Unlike many cancelations yesterday, snow wasn’t to blame for the second Chicago Liquor Control Commission hearing on the troubled Congress Theater being rescheduled to March 26.
Controversial venue owner Erineo “Eddie” Carranza has switched lawyers for the second time in seven months, and his latest attorney—number three in the series representing him on several fronts with city agencies—requested more time from Deputy Hearings Commissioner Robert Nolan to get up to speed on the case.
Nolan granted the request over the objection of assistant corporation counsel Maggie Shiels, who is pursuing five city charges against the Congress for violations that could cause the revocation of its liquor license. The Congress also is involved in Deleterious Impact/Public Nuisance Hearings with the Department of Business Affairs and a case involving 37 code violations with the Building Department.
Carranza initially was represented by Homero Tristan, a politically connected lawyer who had served as Chicago Commissioner of Human Resources before he resigned following charges of public misconduct from the city’s Inspector General. Tristan participated in a 4,000–word interview with this blog and Carranza published last March.
Attorney number two was Thomas Raines, who took the helm late last summer and whom Carranza said was an expert at dealing with the Liquor Commission. Though he spoke often with this blog in the months that followed, Raines could not be reached for comment for this story.
Now comes attorney number three, Harlan C. Powell, whose firm appears to be even more expert in liquor proceedings. From its Web site: “Webster Powell Concentrates its practice in the beverage, alcohol and hospitality industry.”
“Harlan is a real pro in this arena,” said one attorney familiar with his work. But the lawyer himself declined comment when asked why he was brought on board and whether he also will be representing the Congress in the other two proceedings.
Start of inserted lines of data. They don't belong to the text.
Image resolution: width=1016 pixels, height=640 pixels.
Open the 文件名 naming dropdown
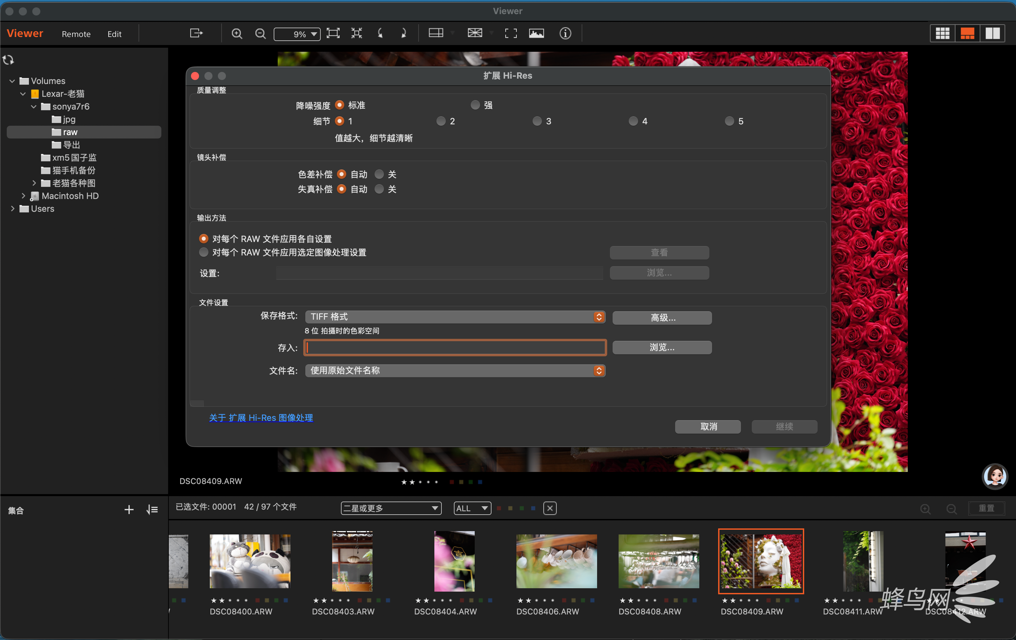(455, 371)
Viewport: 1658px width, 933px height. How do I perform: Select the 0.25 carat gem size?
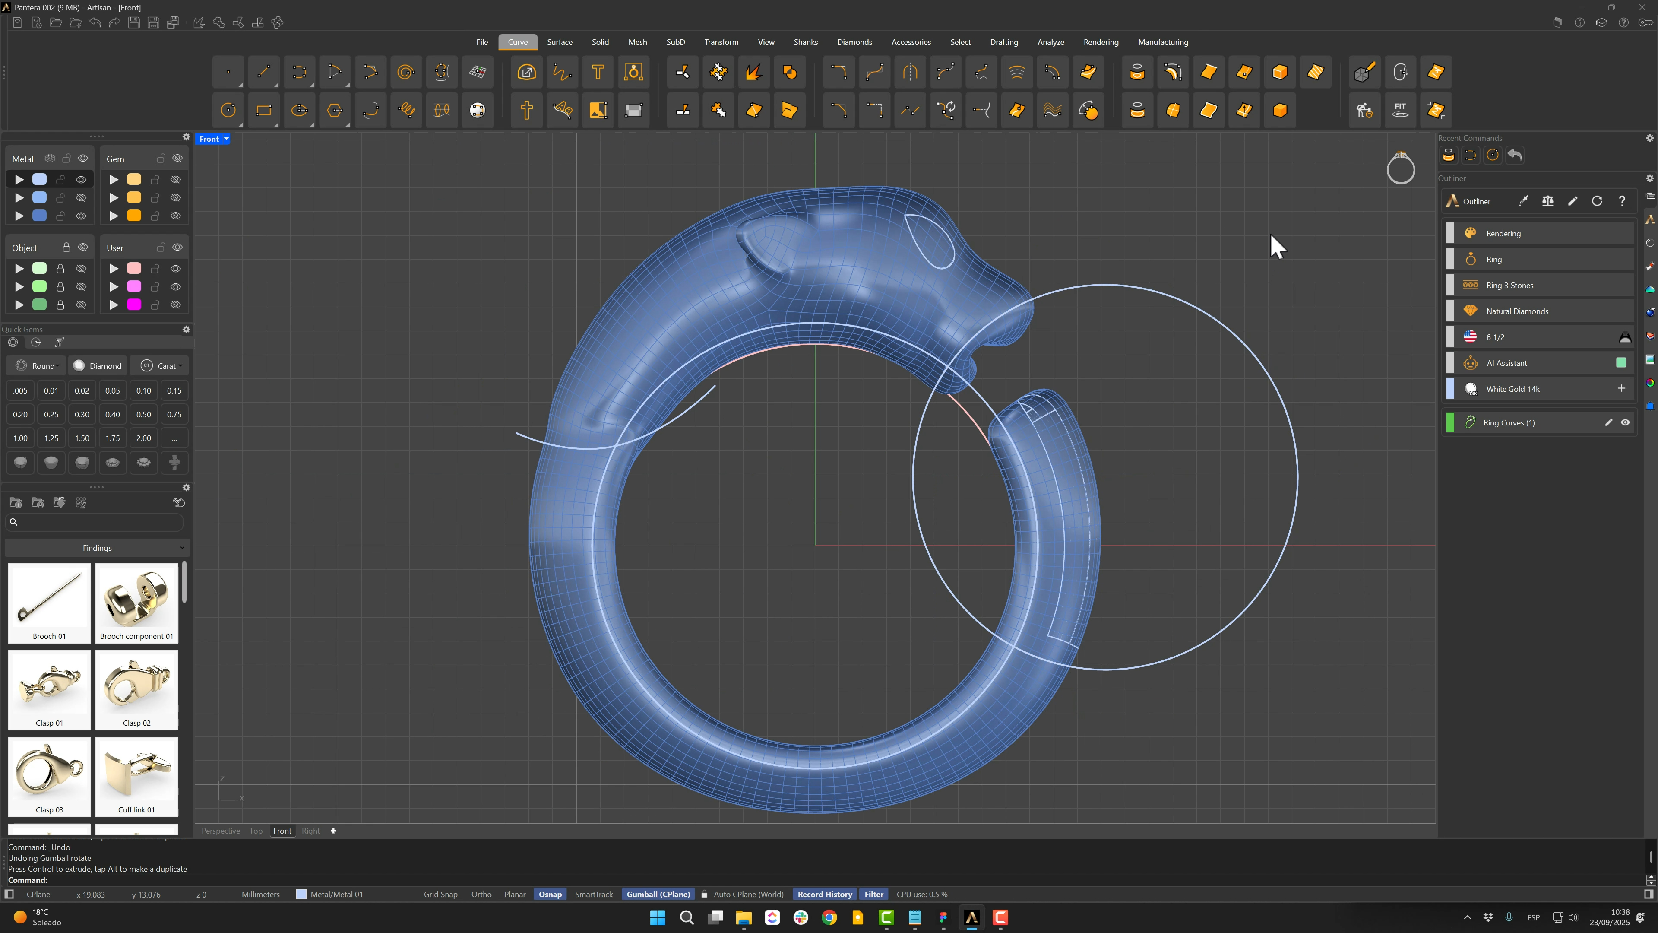click(x=51, y=415)
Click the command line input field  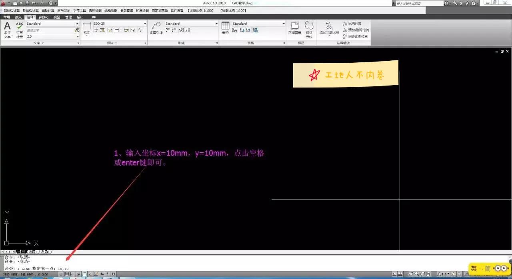click(256, 269)
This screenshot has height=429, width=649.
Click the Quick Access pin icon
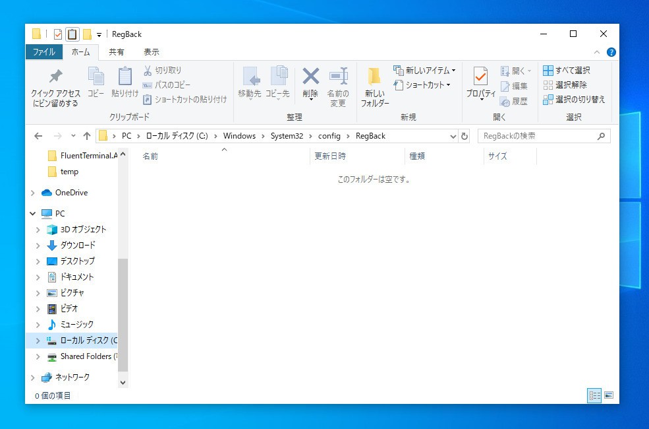coord(55,77)

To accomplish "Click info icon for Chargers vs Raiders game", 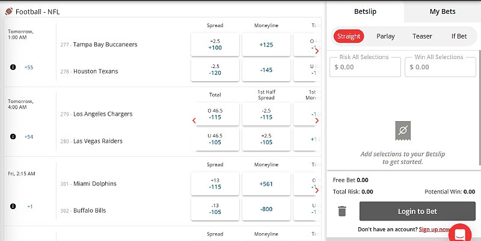I will pyautogui.click(x=13, y=136).
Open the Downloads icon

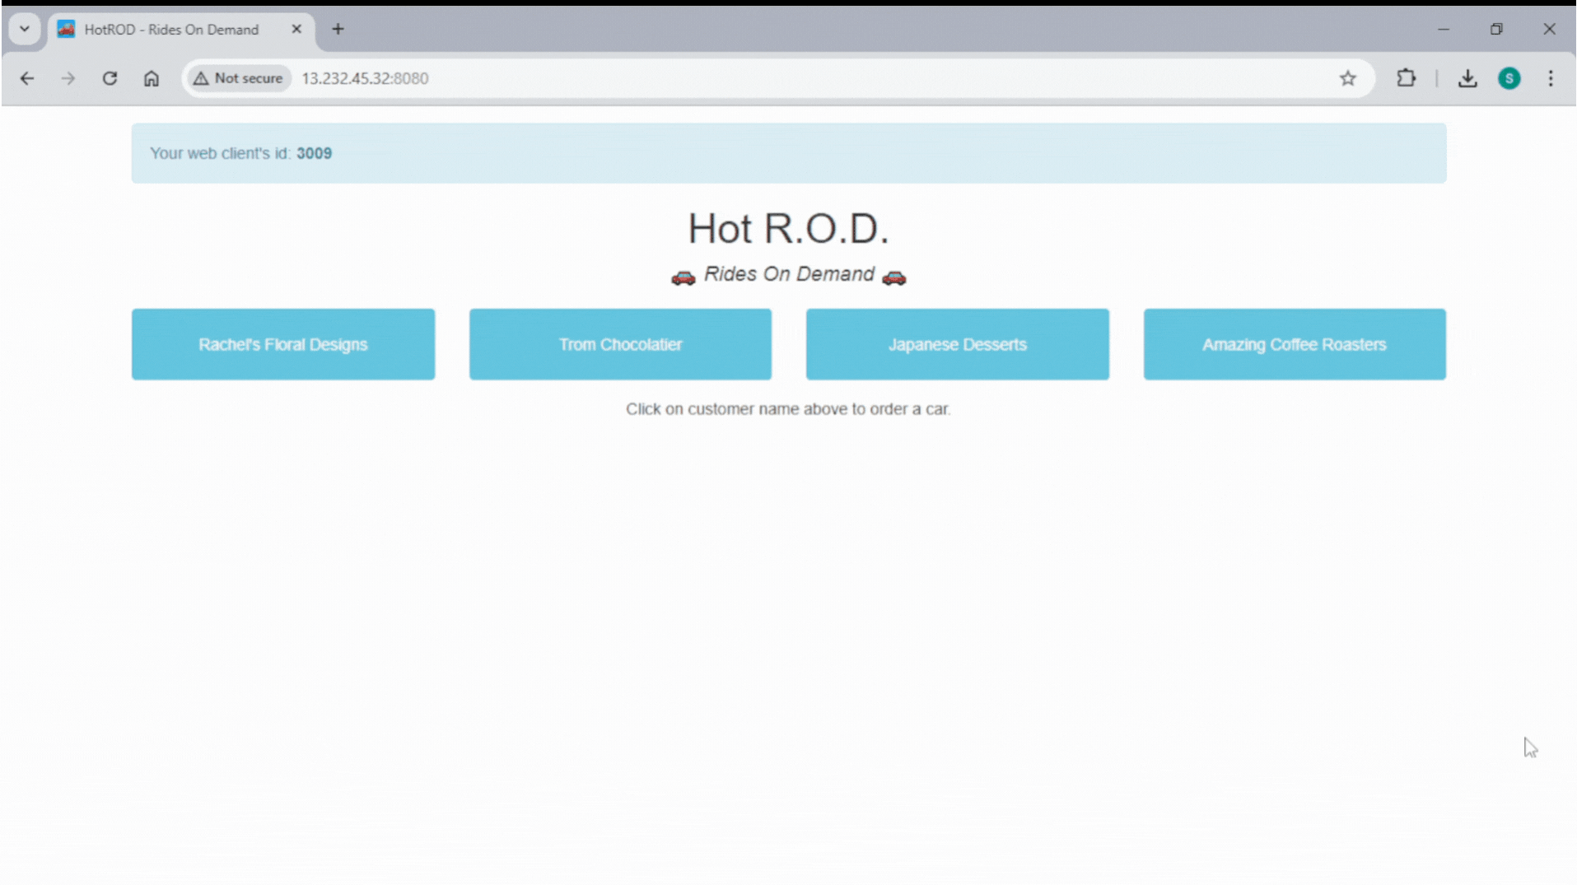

“While I appreciate your ongoing interest in the Congress Theater story, I have no comment on any aspect of my firm's representation of Mr. Carranza or on any of the legal proceedings in which Mr. Carranza is currently involved,” Powell wrote via email.
Powell may be trying a different tactic than his loquacious predecessors Tristan and Raines, or he may have learned from being criticized for comments to the press in the past. Chicagoist took a shot at him in 2006 for “an overdose on truth pills” when he was representing several clubs fighting city violations for bottle service.
In any event, Carranza has a reputation for rapidly burning through partners and employees. Several development partners have come and gone from the project to repair the Congress and redevelop its ground-floor storefronts. And, according to a report today at DNAinfo.com, the new corporate partnership for both the Congress and the Portage theaters that he promised two months ago now is on hold or has fallen apart.
City officials reported that representatives from monopolistic concert giant Live Nation met with them early in the new year and talked about leasing and operating Carranza’s two theaters. Live Nation has refused to comment. But Carranza now tells DNAinfo: “I had a deal, but now I gotta to do all this [city-mandated] stuff first… I’ve got to clean everything up. … If I have to stay independent, I will.”